(Beginning of PASSAGE TO READ)
Differential diagnoses include primary open-angle glaucoma, primary angle-closure glaucoma, pigment dispersion syndrome, pigmentary glaucoma, true exfoliation (capsular delamination), and amyloidosis. Overlooking exfoliation material may lead to misdiagnosis as primary open-angle glaucoma; therefore, detailed examination under mydriasis is essential.
Feature
Exfoliation glaucoma (PXG)
Pigmentary glaucoma
Age group
More common in elderly
More common in young myopic males
Pigment distribution
Uneven (salt and pepper)
Uniform heavy pigmentation
Characteristic findings
Sampaolesi line, exfoliation material at pupillary margin
Krukenberg spindle, iris transillumination
Pathogenesis
Deposition of exfoliation material in trabecular meshwork
Pigment release from posterior iris
QWhat are the key points for differentiating from primary open-angle glaucoma?
A
The most important point is the identification of exfoliation material. Perform a dilated examination and carefully observe the pupillary margin and the anterior lens capsule (especially the peripheral band). In the angle, Sampaolesi line and uneven pigmentation are characteristic of PXG2)3). PXG tends to have higher intraocular pressure levels and greater diurnal fluctuations than primary open-angle glaucoma3). Differentiation from primary open-angle glaucoma is important because it directly affects treatment strategy (need for aggressive intraocular pressure reduction, timing of surgery)1).
The basic treatment policy follows that for primary open-angle glaucoma, aiming to lower intraocular pressure1)2). However, because PXG has large intraocular pressure fluctuations and glaucomatous optic neuropathy progresses faster than POAG, aggressive intraocular pressure reduction is recommended (recommendation grade 1B)1). The target intraocular pressure is individualized based on disease stage, untreated intraocular pressure, and other risk factors, and reassessed repeatedly.
First-line treatment is prostaglandin (PG) analog eye drops1). If the target intraocular pressure is not achieved with monotherapy, the following are used in combination.
Prostaglandin analogs: latanoprost, travoprost, tafluprost, etc. Promote uveoscleral outflow of aqueous humor
Beta-blockers: timolol, etc. Suppress aqueous humor production (contraindicated in bronchial asthma and atrioventricular block)
(End of PASSAGE TO READ)
(Beginning of DATA SUPPLIED)
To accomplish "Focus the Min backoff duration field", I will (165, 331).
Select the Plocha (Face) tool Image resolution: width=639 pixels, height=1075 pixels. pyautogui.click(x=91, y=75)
(End of DATA SUPPLIED)
(Beginning of DATA SUPPLIED)
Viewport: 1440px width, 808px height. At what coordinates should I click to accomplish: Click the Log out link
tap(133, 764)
(End of DATA SUPPLIED)
# SET OF TASKS:
1. In the passage on exfoliation glaucoma, what is the first-line treatment?
2. Please copy the passage on exfoliation glaucoma word for word, from "First-line treatment is" to "and atrioventricular block)".

# YOUR RESPONSES:
1. Prostaglandin (PG) analog eye drops.

2.
First-line treatment is prostaglandin (PG) analog eye drops1). If the target intraocular pressure is not achieved with monotherapy, the following are used in combination.
Prostaglandin analogs: latanoprost, travoprost, tafluprost, etc. Promote uveoscleral outflow of aqueous humor
Beta-blockers: timolol, etc. Suppress aqueous humor production (contraindicated in bronchial asthma and atrioventricular block)